Healing through regenerative Farming

Healing through regenerative Farming

By Dr. Nicola Peill-Moelter

Conventional farming was a crowning achievement of the 21st century, succeeding in feeding the world with its scale, efficiency and chemistry. But that success has come at a high price to farmers, the environment and our health.

Conventional farming relies on an ever-growing volume of chemicals to deal with pests, disease and resistant weeds, costing farmers more and more money each year. The use of these toxic chemicals has significantly impacted wildlife, insects – like pollinators – and our own human health. Poor and compacted soils exacerbate cycles of droughts and floods decimating crops and bankrupting farmers. In 2012, the United Nations Convention to Combat Desertification estimated that the world loses 24 billion tons of soil annually because of conventional farming practices. That’s 3 billion tons per person. We can’t grow food without soil. Chemical and fertilizer runoff from farms and ranches flows into our waterways creating dead zones, like the Chesapeake Bay and the Gulf of Mexico, impacting oyster, crab and shrimp industries, among others. Agriculture writ large is responsible for 80 percent of global deforestation and almost a third of greenhouse gas emissions in the form of carbon dioxide and nitrous oxide.
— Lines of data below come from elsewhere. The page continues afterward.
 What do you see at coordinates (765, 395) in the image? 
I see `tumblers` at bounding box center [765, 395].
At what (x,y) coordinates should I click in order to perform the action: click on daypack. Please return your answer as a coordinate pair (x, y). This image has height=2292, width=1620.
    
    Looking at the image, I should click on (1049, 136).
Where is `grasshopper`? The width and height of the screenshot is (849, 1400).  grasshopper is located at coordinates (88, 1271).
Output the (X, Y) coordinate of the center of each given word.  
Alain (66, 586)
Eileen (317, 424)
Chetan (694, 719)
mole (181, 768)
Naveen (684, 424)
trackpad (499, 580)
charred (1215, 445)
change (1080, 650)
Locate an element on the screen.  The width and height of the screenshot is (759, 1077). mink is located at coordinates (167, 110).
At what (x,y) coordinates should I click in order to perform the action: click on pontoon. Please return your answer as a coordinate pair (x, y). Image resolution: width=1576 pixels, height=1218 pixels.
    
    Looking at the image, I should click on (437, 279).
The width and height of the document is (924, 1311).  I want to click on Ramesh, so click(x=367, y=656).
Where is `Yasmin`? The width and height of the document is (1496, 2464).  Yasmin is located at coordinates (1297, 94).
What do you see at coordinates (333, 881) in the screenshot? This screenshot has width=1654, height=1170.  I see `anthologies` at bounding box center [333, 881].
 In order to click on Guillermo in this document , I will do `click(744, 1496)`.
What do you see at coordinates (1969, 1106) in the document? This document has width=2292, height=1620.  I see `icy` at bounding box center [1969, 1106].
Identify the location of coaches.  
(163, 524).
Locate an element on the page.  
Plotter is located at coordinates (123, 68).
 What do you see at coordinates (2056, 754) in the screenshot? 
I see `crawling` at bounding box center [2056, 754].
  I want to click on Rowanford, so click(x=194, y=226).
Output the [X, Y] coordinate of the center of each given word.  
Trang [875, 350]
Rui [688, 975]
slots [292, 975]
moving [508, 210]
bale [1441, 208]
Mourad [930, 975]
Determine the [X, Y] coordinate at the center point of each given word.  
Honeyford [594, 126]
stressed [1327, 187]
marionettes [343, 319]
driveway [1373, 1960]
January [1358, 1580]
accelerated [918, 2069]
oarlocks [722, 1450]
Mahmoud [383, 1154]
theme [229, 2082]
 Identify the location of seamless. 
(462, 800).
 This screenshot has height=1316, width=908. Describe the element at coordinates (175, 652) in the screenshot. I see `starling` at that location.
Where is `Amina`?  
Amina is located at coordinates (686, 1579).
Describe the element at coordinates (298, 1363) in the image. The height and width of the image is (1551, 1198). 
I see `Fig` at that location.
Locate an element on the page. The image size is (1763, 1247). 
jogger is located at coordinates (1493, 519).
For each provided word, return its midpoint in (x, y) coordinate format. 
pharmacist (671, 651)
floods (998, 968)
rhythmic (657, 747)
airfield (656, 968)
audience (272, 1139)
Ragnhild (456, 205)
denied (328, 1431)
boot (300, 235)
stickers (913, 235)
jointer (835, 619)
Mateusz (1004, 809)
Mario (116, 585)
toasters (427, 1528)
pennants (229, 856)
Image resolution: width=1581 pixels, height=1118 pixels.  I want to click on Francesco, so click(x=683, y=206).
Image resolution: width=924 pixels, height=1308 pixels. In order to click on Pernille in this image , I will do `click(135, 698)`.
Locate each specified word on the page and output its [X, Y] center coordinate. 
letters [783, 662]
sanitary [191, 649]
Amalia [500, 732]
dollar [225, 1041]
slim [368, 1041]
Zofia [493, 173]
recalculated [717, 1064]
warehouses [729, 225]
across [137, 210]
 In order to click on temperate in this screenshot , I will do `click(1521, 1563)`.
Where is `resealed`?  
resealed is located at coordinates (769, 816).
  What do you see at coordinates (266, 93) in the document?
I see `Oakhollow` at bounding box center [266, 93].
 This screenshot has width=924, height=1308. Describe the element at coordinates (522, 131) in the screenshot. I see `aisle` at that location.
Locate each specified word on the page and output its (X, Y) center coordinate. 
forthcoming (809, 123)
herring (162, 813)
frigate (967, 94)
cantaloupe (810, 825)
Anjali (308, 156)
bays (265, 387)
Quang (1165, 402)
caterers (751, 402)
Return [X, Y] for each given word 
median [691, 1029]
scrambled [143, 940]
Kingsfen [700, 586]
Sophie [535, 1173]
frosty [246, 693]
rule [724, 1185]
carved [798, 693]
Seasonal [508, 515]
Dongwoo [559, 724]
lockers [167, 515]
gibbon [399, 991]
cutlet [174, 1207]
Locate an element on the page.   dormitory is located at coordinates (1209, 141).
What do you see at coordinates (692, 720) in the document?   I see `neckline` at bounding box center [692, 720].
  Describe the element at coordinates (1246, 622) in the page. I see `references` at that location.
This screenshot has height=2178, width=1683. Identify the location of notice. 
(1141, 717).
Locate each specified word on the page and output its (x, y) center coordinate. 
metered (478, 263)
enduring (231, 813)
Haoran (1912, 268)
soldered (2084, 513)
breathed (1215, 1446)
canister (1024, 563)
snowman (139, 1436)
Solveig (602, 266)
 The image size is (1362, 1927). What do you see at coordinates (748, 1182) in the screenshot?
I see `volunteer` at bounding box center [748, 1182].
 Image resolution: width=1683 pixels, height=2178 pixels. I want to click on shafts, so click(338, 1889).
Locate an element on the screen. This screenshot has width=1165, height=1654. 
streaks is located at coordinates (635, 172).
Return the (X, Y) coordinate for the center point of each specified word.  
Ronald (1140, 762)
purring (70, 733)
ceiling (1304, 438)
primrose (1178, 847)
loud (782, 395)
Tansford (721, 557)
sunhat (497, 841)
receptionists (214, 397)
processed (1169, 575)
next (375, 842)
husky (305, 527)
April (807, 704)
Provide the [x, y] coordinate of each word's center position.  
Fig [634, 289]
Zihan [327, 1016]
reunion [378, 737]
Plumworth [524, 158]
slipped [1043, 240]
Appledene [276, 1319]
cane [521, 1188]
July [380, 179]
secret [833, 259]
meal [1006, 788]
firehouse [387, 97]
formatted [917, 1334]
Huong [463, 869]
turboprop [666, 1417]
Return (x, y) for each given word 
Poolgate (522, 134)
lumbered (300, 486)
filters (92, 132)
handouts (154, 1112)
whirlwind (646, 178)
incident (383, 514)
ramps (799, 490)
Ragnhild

None of this is sustainable – nor do we want to sustain the damage that occurs with conventional farming. We need to undo the damage and regenerate our Earth. Happily, there is a way to do that!

Regenerative farming can regenerate soils; restore wildlife and waterways; provide us with nutritious, chemical-free food; economically sequester enormous amounts of carbon; and restore farmers to profitability and free them from dependency on chemicals. Regenerative farming understands how nature grows plants and recognizes that the soil is a living ecosystem in symbiosis with plants. Its principles leverage this understanding to maximize crop productivity and health, and farmer profitability by creating a thriving soil ecosystem that also restores biodiversity, human health, water and carbon cycles, and eliminates pollution.

Dr. Nicola Peill-Moelter, resides in San Diego. She received her Ph.D. in Environmental Engineering Science from Caltec in 1997. In 2018, she stumbled upon regenerative farming when she read the book “Dirt to Soil” by farmer Gabe Brown. Nicola became obsessed with regenerative farming, recognizing that it is a cost-effective and scalable solution to address climate change and other environmental and social challenges.